• [What you will do]
Some lines below hold "computer". Pick them out and copy them.

(Beginning of Record set)

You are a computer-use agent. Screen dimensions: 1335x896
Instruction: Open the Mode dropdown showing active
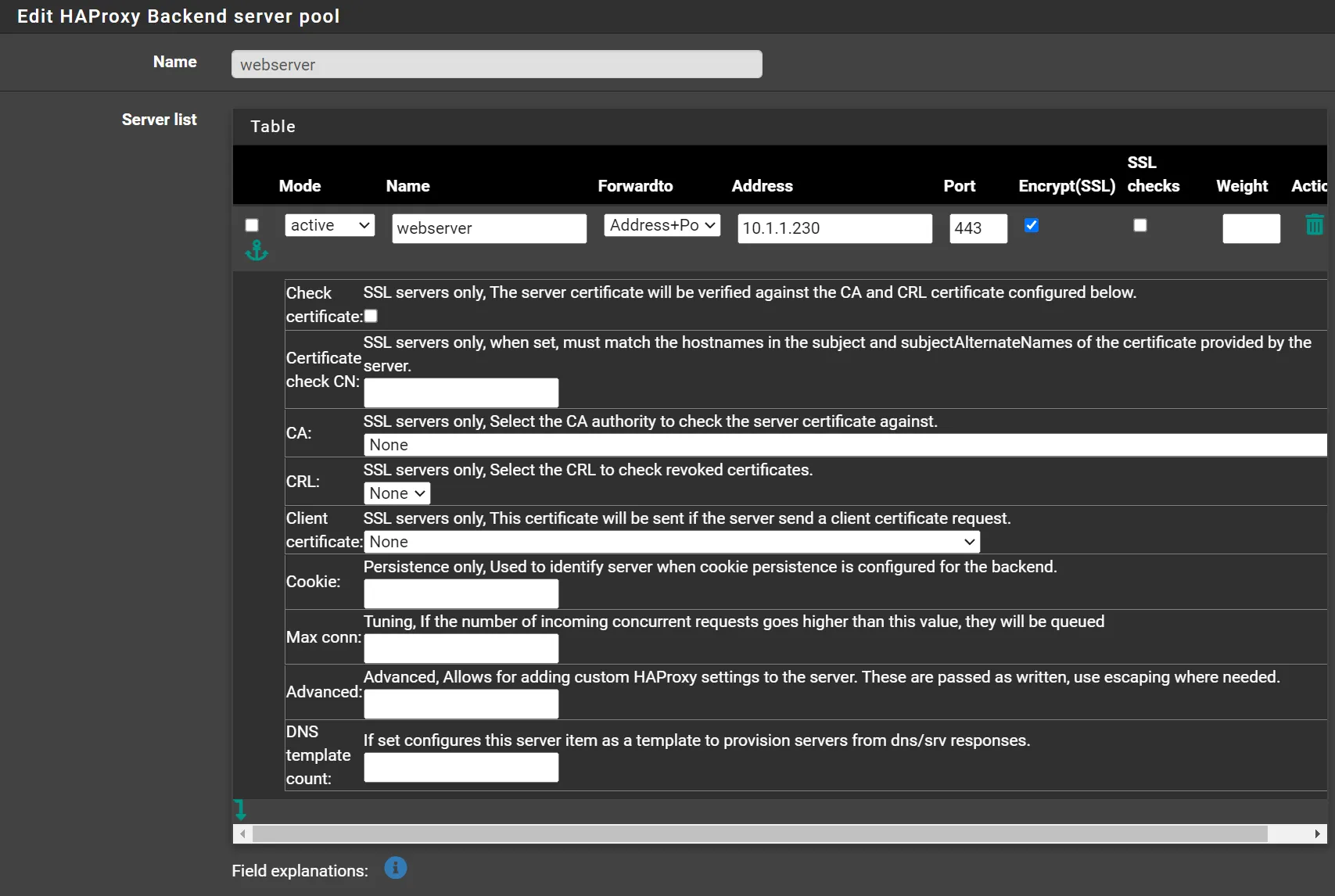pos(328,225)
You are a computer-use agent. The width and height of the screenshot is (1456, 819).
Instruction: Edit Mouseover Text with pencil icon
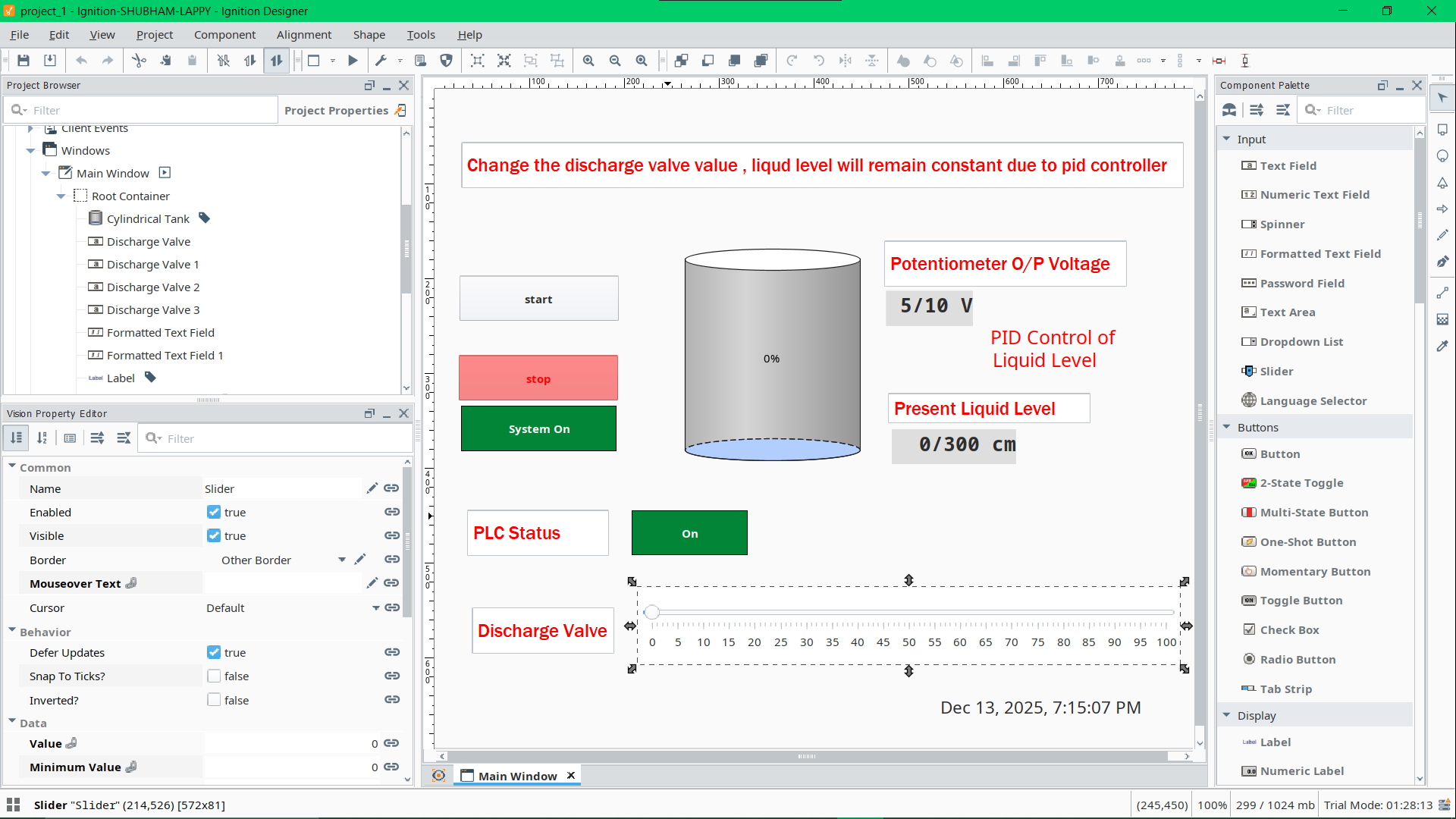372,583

(End of Record set)
(Beginning of Record set)

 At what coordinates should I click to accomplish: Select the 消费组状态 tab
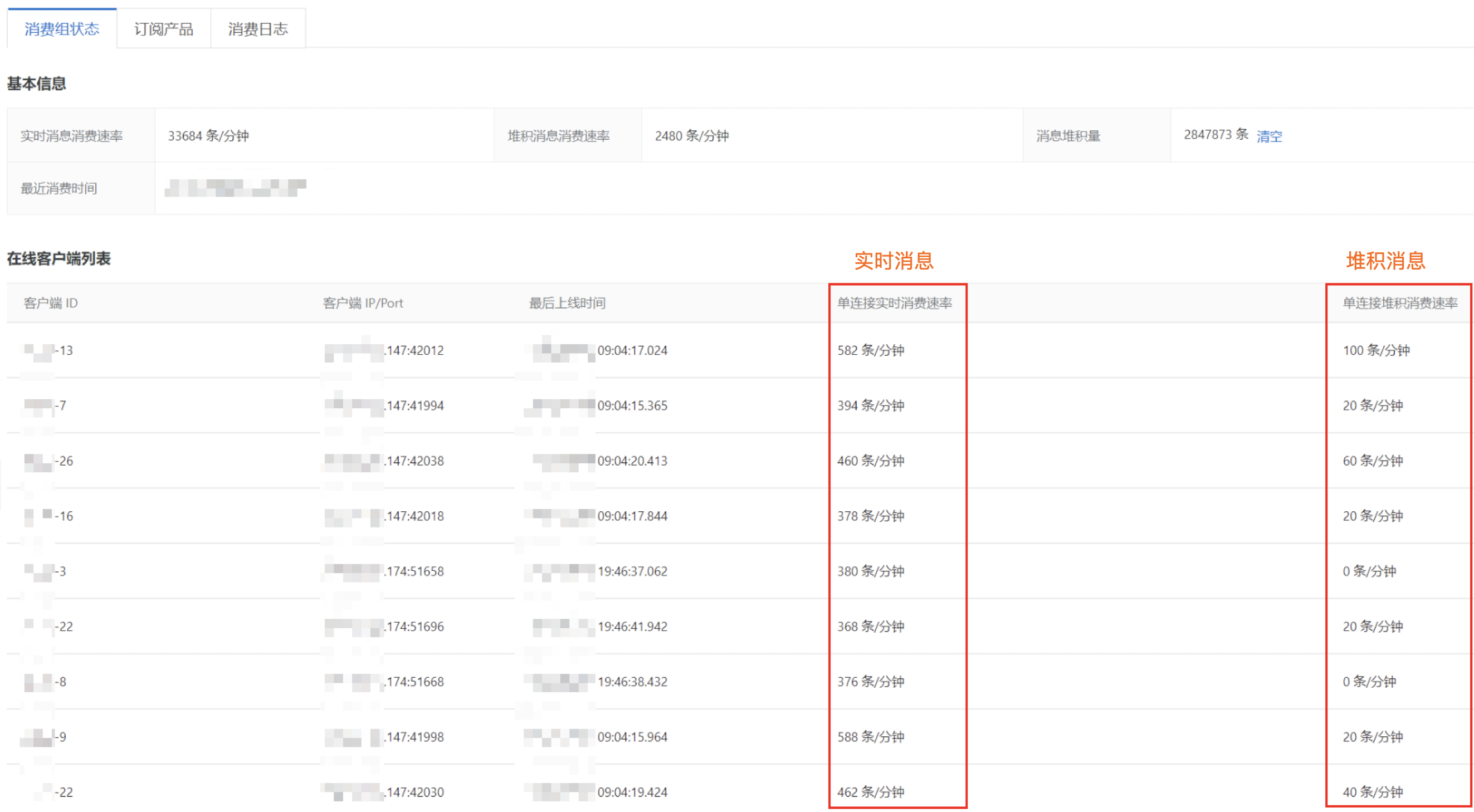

(End of Record set)
(Beginning of Record set)

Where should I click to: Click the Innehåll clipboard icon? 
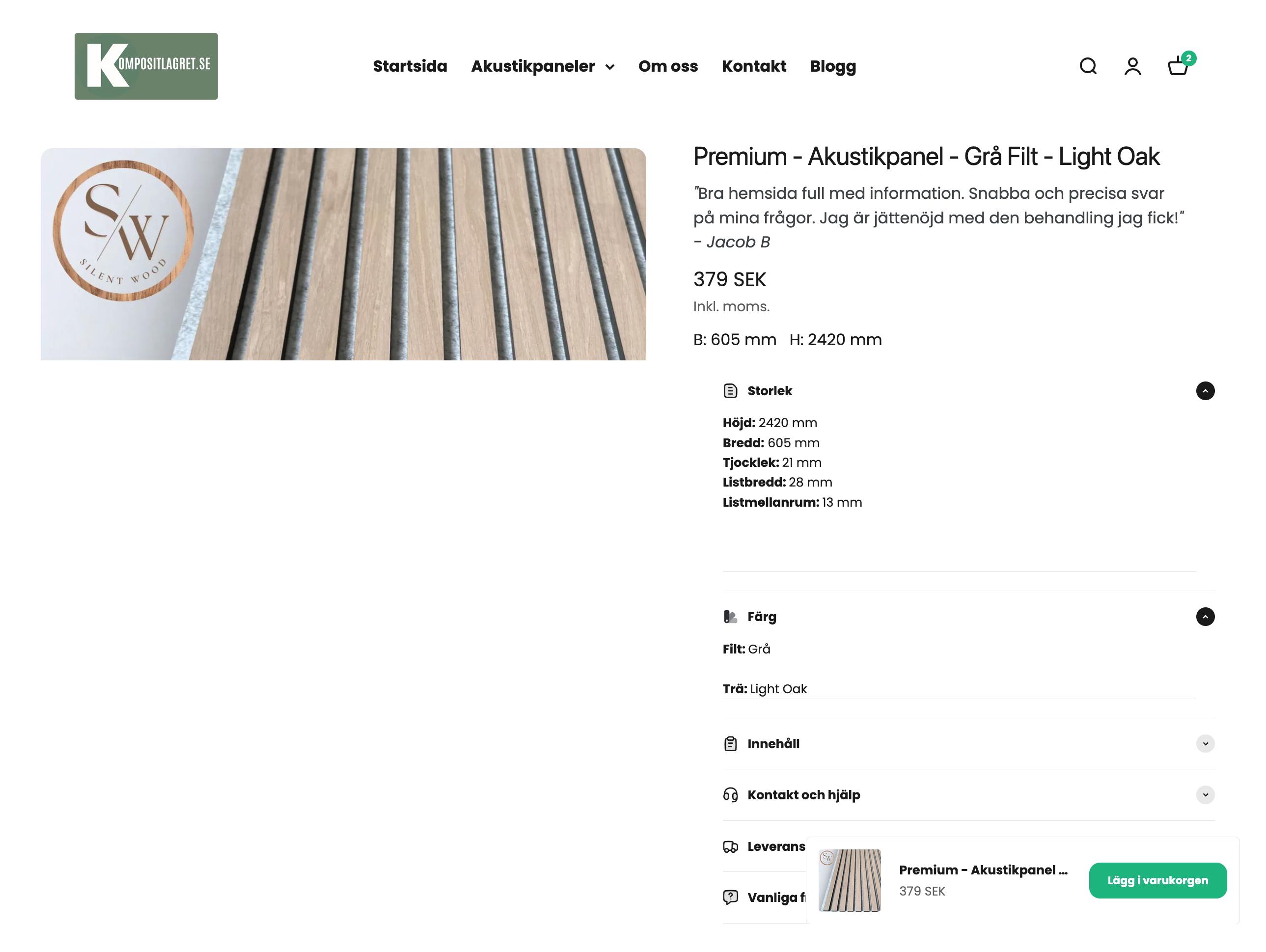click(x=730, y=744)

(End of Record set)

• [Written response]
You are a computer-use agent. Screen dimensions: 1335x896
You are a computer-use agent. The width and height of the screenshot is (1456, 819).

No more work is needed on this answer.